O Grupo Saritur, que entrou em recuperação judicial com dívida de R$ 959,75 milhões, segue operando quase 40 linhas de ônibus em Belo Horizonte pela concessionária S&M Transportes, do Consórcio BHLeste. A Justiça suspendeu penhoras e leilões contra a empresa para garantir a continuidade do serviço.
A recuperação judicial, deferida pela juíza Cláudia Helena Batista, da 1ª Vara Empresarial da comarca de Belo Horizonte, consolidou 39 empresas do grupo em um único processo. O administrador judicial nomeado foi a Brizola Japur Soluções Empresariais Ltda, e a Saritur tem 60 dias, prazo improrrogável, para apresentar um plano de recuperação aos credores — que por sua vez têm 15 dias para habilitar ou contestar os créditos listados.
O serviço de ônibus pode parar?
A decisão judicial foi desenhada para evitar isso. A frota de ônibus, chassis, carrocerias, veículos de apoio, garagens e equipamentos de oficina do grupo foram protegidos de penhora, bloqueio e leilão justamente por serem considerados essenciais à continuidade do serviço. A Prefeitura de Belo Horizonte informou que a recuperação judicial não isenta a empresa das obrigações contratuais: a concessionária segue "integralmente obrigada" a manter horários e as condições da frota.

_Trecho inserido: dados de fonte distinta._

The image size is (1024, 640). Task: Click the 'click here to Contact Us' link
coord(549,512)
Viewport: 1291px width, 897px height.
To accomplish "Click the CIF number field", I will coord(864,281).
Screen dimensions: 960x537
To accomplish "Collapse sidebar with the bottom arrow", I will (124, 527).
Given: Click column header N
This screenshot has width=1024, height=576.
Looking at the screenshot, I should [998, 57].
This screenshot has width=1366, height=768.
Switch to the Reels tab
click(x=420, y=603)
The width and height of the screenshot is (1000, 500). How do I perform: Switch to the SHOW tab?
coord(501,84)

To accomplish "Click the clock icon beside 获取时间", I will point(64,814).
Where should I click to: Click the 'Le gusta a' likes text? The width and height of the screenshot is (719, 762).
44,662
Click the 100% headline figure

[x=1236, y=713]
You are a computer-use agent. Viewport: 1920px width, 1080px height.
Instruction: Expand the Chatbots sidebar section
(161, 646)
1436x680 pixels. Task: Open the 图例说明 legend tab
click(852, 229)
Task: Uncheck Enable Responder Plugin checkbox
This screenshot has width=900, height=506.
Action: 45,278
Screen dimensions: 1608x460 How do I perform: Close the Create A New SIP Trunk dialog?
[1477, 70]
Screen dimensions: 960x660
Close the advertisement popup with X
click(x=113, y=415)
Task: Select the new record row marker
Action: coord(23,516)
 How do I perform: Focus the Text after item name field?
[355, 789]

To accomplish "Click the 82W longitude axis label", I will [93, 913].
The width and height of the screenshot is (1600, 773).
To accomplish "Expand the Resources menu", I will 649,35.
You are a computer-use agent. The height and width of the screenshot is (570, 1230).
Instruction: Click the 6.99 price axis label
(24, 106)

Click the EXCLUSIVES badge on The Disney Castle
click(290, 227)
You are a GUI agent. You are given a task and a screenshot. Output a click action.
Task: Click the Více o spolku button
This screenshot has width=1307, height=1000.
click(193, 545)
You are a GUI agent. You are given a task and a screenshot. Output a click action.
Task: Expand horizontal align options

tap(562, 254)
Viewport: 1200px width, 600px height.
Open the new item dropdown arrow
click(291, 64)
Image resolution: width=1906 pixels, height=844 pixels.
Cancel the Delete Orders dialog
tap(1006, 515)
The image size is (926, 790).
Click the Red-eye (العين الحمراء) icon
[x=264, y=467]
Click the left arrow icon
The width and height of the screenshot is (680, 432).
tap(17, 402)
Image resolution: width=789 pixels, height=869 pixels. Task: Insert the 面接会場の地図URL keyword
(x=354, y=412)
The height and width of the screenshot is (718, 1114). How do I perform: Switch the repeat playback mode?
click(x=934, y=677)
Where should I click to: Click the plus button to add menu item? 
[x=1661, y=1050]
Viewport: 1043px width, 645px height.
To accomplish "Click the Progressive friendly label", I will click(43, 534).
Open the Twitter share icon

Quem vai fiscalizar a empresa agora?
A Prefeitura de Belo Horizonte vai monitorar o cumprimento do contrato por meio da Superintendência de Mobilidade (SUMOB). Em nível estadual, a Secretaria de Infraestrutura e Mobilidade de Minas Gerais (Seinfra) informou que também vai acompanhar o processo para garantir a continuidade do serviço, já que a recuperação judicial busca preservar a operação da empresa enquanto ela se reorganiza financeiramente. A Saritur ainda terá de apresentar relatórios financeiros mensais durante o processo.